:: DATA SUPPLIED ::
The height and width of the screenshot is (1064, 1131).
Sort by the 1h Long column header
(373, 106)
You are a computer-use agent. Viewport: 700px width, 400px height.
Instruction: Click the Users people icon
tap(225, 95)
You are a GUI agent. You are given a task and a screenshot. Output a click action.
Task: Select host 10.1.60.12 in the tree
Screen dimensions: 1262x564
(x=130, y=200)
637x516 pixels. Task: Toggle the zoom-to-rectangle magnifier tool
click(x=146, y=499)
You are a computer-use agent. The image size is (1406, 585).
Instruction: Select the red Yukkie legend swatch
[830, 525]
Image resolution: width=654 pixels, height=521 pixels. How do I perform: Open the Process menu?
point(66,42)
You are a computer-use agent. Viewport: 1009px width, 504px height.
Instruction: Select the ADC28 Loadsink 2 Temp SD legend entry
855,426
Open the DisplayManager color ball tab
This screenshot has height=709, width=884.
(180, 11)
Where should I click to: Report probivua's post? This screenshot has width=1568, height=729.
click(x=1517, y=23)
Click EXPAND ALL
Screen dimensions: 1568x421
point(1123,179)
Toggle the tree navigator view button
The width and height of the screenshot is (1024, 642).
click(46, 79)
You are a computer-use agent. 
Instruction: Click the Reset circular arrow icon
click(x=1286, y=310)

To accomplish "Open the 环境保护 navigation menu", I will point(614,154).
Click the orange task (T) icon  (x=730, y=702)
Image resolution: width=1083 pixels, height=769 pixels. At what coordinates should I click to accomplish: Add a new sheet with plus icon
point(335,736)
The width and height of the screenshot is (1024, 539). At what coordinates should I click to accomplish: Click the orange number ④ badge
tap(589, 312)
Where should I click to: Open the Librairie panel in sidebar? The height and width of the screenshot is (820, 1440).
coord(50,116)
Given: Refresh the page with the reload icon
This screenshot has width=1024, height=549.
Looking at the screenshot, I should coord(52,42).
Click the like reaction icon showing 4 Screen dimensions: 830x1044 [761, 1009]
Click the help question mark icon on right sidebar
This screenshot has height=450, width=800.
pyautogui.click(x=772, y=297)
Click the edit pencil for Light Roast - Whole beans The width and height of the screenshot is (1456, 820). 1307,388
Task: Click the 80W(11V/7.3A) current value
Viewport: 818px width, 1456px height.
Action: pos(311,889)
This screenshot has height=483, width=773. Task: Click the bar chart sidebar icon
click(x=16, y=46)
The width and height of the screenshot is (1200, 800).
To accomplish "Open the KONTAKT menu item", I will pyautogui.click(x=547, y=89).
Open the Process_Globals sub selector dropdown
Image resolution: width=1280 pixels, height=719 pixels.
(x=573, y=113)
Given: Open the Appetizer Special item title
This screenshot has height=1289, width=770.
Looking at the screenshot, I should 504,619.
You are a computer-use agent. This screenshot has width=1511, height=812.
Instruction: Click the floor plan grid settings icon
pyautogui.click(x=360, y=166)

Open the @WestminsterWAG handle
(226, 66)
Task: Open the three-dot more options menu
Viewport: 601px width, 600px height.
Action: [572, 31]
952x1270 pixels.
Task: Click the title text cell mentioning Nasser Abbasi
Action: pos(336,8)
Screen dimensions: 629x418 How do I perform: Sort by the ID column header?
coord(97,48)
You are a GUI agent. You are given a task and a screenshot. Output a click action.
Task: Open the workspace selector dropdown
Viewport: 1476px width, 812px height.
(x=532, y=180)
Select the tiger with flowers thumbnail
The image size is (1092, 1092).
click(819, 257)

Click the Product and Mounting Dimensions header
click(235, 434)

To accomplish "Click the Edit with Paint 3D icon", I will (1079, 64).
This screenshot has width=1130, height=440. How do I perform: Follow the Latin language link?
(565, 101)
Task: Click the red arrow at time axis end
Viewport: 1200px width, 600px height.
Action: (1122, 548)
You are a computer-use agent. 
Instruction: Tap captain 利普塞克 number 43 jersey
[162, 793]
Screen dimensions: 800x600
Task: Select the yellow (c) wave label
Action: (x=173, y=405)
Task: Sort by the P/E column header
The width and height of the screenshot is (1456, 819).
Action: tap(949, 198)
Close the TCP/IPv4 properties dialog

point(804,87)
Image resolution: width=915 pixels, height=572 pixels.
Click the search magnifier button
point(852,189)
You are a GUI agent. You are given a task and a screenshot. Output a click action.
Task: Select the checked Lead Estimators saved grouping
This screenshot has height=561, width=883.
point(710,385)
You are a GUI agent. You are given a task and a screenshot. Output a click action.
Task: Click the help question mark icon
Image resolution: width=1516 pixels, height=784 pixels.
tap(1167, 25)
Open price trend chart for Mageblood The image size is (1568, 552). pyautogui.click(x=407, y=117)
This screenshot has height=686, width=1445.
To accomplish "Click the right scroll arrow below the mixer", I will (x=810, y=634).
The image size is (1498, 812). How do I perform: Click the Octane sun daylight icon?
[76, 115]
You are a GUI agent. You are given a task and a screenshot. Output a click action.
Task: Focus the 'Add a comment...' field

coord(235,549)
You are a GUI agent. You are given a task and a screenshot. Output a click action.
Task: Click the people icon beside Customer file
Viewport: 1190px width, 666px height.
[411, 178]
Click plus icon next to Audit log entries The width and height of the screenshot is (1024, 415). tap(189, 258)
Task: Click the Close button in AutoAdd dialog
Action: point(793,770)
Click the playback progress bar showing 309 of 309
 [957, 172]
:::
:: SET EXERCISE ::
Write out all of the data above again, changing every "computer-use agent" to "desktop assistant" and leaving everything else as it is.

:: RESPONSE FOR THIS EXERCISE ::
The height and width of the screenshot is (1064, 1131).
Sort by the 1h Long column header
(373, 106)
You are a desktop assistant. Viewport: 700px width, 400px height.
Instruction: Click the Users people icon
tap(225, 95)
You are a GUI agent. You are given a task and a screenshot. Output a click action.
Task: Select host 10.1.60.12 in the tree
Screen dimensions: 1262x564
(x=130, y=200)
637x516 pixels. Task: Toggle the zoom-to-rectangle magnifier tool
click(x=146, y=499)
You are a desktop assistant. The image size is (1406, 585).
Instruction: Select the red Yukkie legend swatch
[830, 525]
Image resolution: width=654 pixels, height=521 pixels. How do I perform: Open the Process menu?
point(66,42)
You are a desktop assistant. Viewport: 1009px width, 504px height.
Instruction: Select the ADC28 Loadsink 2 Temp SD legend entry
855,426
Open the DisplayManager color ball tab
This screenshot has height=709, width=884.
(180, 11)
Where should I click to: Report probivua's post? This screenshot has width=1568, height=729.
click(x=1517, y=23)
Click EXPAND ALL
Screen dimensions: 1568x421
point(1123,179)
Toggle the tree navigator view button
The width and height of the screenshot is (1024, 642).
click(46, 79)
You are a desktop assistant. 
Instruction: Click the Reset circular arrow icon
click(x=1286, y=310)

To accomplish "Open the 环境保护 navigation menu", I will point(614,154).
Click the orange task (T) icon  (x=730, y=702)
Image resolution: width=1083 pixels, height=769 pixels. At what coordinates should I click to accomplish: Add a new sheet with plus icon
point(335,736)
The width and height of the screenshot is (1024, 539). At what coordinates should I click to accomplish: Click the orange number ④ badge
tap(589, 312)
Where should I click to: Open the Librairie panel in sidebar? The height and width of the screenshot is (820, 1440).
coord(50,116)
Given: Refresh the page with the reload icon
This screenshot has width=1024, height=549.
Looking at the screenshot, I should coord(52,42).
Click the like reaction icon showing 4 Screen dimensions: 830x1044 [761, 1009]
Click the help question mark icon on right sidebar
This screenshot has height=450, width=800.
pyautogui.click(x=772, y=297)
Click the edit pencil for Light Roast - Whole beans The width and height of the screenshot is (1456, 820). 1307,388
Task: Click the 80W(11V/7.3A) current value
Viewport: 818px width, 1456px height.
Action: pos(311,889)
This screenshot has height=483, width=773. Task: Click the bar chart sidebar icon
click(x=16, y=46)
The width and height of the screenshot is (1200, 800).
To accomplish "Open the KONTAKT menu item", I will pyautogui.click(x=547, y=89).
Open the Process_Globals sub selector dropdown
Image resolution: width=1280 pixels, height=719 pixels.
(x=573, y=113)
Given: Open the Appetizer Special item title
This screenshot has height=1289, width=770.
Looking at the screenshot, I should 504,619.
You are a desktop assistant. This screenshot has width=1511, height=812.
Instruction: Click the floor plan grid settings icon
pyautogui.click(x=360, y=166)

Open the @WestminsterWAG handle
(226, 66)
Task: Open the three-dot more options menu
Viewport: 601px width, 600px height.
Action: [572, 31]
952x1270 pixels.
Task: Click the title text cell mentioning Nasser Abbasi
Action: pos(336,8)
Screen dimensions: 629x418 How do I perform: Sort by the ID column header?
coord(97,48)
You are a GUI agent. You are given a task and a screenshot. Output a click action.
Task: Open the workspace selector dropdown
Viewport: 1476px width, 812px height.
(x=532, y=180)
Select the tiger with flowers thumbnail
The image size is (1092, 1092).
click(819, 257)

Click the Product and Mounting Dimensions header
click(235, 434)

To accomplish "Click the Edit with Paint 3D icon", I will (1079, 64).
This screenshot has width=1130, height=440. How do I perform: Follow the Latin language link?
(565, 101)
Task: Click the red arrow at time axis end
Viewport: 1200px width, 600px height.
Action: (1122, 548)
You are a desktop assistant. 
Instruction: Tap captain 利普塞克 number 43 jersey
[162, 793]
Screen dimensions: 800x600
Task: Select the yellow (c) wave label
Action: (x=173, y=405)
Task: Sort by the P/E column header
The width and height of the screenshot is (1456, 819).
Action: tap(949, 198)
Close the TCP/IPv4 properties dialog

point(804,87)
Image resolution: width=915 pixels, height=572 pixels.
Click the search magnifier button
point(852,189)
You are a GUI agent. You are given a task and a screenshot. Output a click action.
Task: Select the checked Lead Estimators saved grouping
This screenshot has height=561, width=883.
point(710,385)
You are a GUI agent. You are given a task and a screenshot. Output a click action.
Task: Click the help question mark icon
Image resolution: width=1516 pixels, height=784 pixels.
tap(1167, 25)
Open price trend chart for Mageblood The image size is (1568, 552). pyautogui.click(x=407, y=117)
This screenshot has height=686, width=1445.
To accomplish "Click the right scroll arrow below the mixer", I will (x=810, y=634).
The image size is (1498, 812). How do I perform: Click the Octane sun daylight icon?
[76, 115]
You are a GUI agent. You are given a task and a screenshot. Output a click action.
Task: Focus the 'Add a comment...' field

coord(235,549)
You are a GUI agent. You are given a task and a screenshot. Output a click action.
Task: Click the people icon beside Customer file
Viewport: 1190px width, 666px height.
[411, 178]
Click plus icon next to Audit log entries The width and height of the screenshot is (1024, 415). tap(189, 258)
Task: Click the Close button in AutoAdd dialog
Action: point(793,770)
Click the playback progress bar showing 309 of 309
 [957, 172]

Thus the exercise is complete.